Of Blurred Lines and Dancing Teddy Bears

What is it exactly about Miley Cyrus' teddy bear dance and provocative exercise in "twerking" at the recent MTV Video Music Awards that has rendered the entire nation apoplectic about the calibration of Miley's moral compass? Why are we seeing and reading so much infantilizing Victorian era moralism from our finest pundits?

One such reaction came from Lisa Belkin, writing in the August 26 Huffington Post. Belkin, who blogs for the New York Times, disappointedly criticized what she called Cyrus' "grinding declaration of adulthood" in the form of a letter, one that reads like a haughty and dismissive parental lecture that ignores, as these lectures usually do, the fact that we've all made debatable choices on the road to figuring out just who the hell we are.

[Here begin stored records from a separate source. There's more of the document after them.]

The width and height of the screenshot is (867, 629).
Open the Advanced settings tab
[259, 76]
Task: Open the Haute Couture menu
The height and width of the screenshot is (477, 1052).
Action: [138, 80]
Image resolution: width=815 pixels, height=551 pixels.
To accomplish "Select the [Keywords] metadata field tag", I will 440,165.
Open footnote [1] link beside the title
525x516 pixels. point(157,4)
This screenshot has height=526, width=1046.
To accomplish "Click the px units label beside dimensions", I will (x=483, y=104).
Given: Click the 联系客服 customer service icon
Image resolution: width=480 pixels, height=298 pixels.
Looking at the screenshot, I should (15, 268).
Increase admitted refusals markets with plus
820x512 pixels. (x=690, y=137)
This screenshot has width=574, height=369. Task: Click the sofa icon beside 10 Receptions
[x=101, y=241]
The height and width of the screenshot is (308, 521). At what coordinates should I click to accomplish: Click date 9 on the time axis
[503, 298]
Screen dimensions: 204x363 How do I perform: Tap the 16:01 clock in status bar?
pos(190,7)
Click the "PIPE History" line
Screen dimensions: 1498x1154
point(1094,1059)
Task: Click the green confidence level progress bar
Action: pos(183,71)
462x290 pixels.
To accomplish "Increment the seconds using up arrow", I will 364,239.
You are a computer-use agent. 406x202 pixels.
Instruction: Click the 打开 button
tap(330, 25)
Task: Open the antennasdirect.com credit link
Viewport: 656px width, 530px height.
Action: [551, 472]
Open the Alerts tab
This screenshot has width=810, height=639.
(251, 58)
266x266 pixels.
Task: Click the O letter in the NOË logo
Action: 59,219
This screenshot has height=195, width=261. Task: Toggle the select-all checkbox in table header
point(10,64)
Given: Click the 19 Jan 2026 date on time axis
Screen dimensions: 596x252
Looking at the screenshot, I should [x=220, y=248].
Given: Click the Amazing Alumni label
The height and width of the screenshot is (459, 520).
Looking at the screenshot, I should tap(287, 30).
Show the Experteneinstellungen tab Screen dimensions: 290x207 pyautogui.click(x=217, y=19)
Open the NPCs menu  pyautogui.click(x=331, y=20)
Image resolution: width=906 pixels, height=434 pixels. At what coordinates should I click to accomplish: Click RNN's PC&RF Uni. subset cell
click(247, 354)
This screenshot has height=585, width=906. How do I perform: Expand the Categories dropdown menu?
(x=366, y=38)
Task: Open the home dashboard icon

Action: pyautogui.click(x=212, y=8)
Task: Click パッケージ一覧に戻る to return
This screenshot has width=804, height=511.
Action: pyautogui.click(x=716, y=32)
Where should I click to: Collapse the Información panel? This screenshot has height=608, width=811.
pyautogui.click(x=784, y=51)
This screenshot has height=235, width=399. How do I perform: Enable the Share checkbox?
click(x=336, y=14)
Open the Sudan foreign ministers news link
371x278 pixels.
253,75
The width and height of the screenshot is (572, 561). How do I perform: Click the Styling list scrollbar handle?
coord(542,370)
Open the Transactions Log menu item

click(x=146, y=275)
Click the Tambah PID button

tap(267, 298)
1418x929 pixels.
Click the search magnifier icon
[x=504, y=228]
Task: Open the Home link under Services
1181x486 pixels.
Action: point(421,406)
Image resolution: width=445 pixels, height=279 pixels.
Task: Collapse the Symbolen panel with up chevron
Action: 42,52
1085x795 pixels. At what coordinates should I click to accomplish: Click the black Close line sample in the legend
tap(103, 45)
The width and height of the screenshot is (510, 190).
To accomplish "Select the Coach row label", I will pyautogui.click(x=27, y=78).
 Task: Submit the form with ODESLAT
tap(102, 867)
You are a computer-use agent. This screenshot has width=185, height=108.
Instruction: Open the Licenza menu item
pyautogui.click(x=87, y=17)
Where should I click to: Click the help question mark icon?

Many of the stories about Cyrus in the last few days drip with manufactured outrage and follow the same formula: shots of Cyrus dancing with large teddy bears, sticking her tongue out, cavorting with Robin Thicke (whose mom, Gloria Loring - who once had a Top 10 hit with a song about an affair - wondered publicly about Miley's actions) to his equally provocative hit, "Blurred Lines," interviews with parents and teens shocked and stunned that Miley pushed the Lolita button, commentary from academics that conveniently ignores that Miley's actions aren't new - all capped by reporters earnestly wondering (without evidence, I might add) if her performance will turn the nation's young women into promiscuous antisocial sluts.

But so what if Cyrus wanted to say "'screw you' to wholesomeness'" as Time.com's Lily Rothman speculated in her column about the controversy? So we're pissed because Miley wants to distance herself from Hannah Montana, who was just quirky and provocative enough to suit us? Is this such a bad thing? Cyrus operates here at a decided disadvantage: her act of rebellion took place on a national stage. We can watch her hint at adult feelings and experiences in a sanitized Disney world, but the moment she takes a walk on the wild side, we freak out? Maybe we've forgotten our own acts of rebellion. Or maybe we envy her bravery, having chickened out when the time came to give the world the finger - or the tongue in Miley's case.

And when did MTV turn into Prude Central anyway?

It is the height of disingenuousness for folks in the media to rip, as Belkin did, Cyrus for "using outrage as a marketing tool when you have so much else to sell." Faux outrage is all the rage; it is the mainstream media's current meal ticket, its raison d'ĂȘtre. Calm and considered contextualization is about as rare in media content these days as Ralph Nader appearances at Tea Party conventions - or Gore family reunions.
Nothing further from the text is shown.